– Как же вкусно.
– Премного рады-с, – умиляется половой и подливает уставшему гостю вторую стопку.
– Скажи-ка, братец, а что это у вас за гравюра на стене? – произносит Александр Иванович, отодвигая от себя пустую тарелку.
– Ну как же-с, изображение дуэли господина Онегина с господином Ленским.
– Под грудь он был навылет ранен, дымясь, из раны кровь текла…
– Так точно-с…
– А я ведь, знаешь, братец, тоже человека на дуэли убил, вернее, вообразил себе, что убил.
– Как такое возможно-с, ваше благородие, не понимаю-с.
– А вот я тебе сейчас объясню, – с этими словами подпоручик К достает из нагрудного кармана кителя записную книжку, раскрывает ее на нужной странице и начинает читать:
«В тот вечер мы с штабс-капитаном Рыбниковым отправились в одно еврейское заведение «У Шимона», которое он мне рекомендовал как место достойное во всех отношениях. И действительно, горячие закуски здесь были восхитительны. Мы, разумеется, выпивали, беседовали о полковой жизни, в которую мне предстояло окунуться, а штабс-капитан был в ней весьма искушен. Вскоре к нам присоединился актер местной антрепризы господин Приоров, человек ничтожный, как и всякий актер, завистливый и предпочитающий покутить за чужой счет. Впрочем, это нисколько меня не смущало, но даже более того – раззадоривало, потому как я люблю наблюдать проявления страстей человеческих, причем, порой в самых низменных и гадких своих проявлениях. Сначала Приров был весьма деликатен, но по мере развития застолья принял, как я понял, излюбленный им образ бывалого кутилы, стал рассказывать пошлейшие истории из своей актерской жизни, большая часть которых сводилась к донжуанским похождениям и, разумеется, победам на этом фронте.
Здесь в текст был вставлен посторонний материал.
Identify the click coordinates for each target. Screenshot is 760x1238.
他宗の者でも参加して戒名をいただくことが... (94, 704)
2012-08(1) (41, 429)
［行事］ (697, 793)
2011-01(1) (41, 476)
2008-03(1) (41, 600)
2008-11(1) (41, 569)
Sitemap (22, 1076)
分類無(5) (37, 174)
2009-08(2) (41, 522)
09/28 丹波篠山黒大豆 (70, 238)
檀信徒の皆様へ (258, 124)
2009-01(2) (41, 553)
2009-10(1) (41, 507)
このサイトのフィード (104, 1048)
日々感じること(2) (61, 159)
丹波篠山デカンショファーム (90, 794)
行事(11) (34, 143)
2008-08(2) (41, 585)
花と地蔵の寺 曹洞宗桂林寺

Среди упомянутых Приоровым женских имен прозвучало и имя Клотильды, которую он отрекомендовал напыщенной и дурно воспитанной провинциальной особой со многими претензиями. Услышав это, я потребовал, чтобы господин актер взял свои слова обратно, но в ответ раздался громкий бесцеремонной смех – «помилуйте, любезный Александр Иванович, мы же с вами беседуем о проститутках, а не о достойных замужних дамах, посему отказываться от своих слов я не намерен». Наглость Прирова меня поразила до такой степени, что я опешил совершенно. Какое-то время я даже не мог вымолвить и слова в ответ, но затем вдруг, такое и раньше уже случалось со мной, ощутил прилив такой нечеловеческой ярости и отвращения к этому человеку, что набросился на него, повалил на пол и, не помня себя, начал избивать. Рыбников с трудом нас разнял, но тот другой человек, что вдруг проснулся во мне, потребовал немедленной сатисфакции, потому как вознамерился убить Прирова непременно. Однако на эти мои слова собравшиеся поглазеть на потасовку посетители заведения почему-то ответили дружным смехом, смеялся и сам господин актер, хотя после моего нападения вид он имел весьма плачевный. Тут же явились пистолеты, как я понял потом, бутафорские. Сначала хотели ехать стреляться в Березуйский овраг, но штабс-капитан внес предложение устроить дуэль прямо «У Шимона», которое было принято всеми с энтузиазмом.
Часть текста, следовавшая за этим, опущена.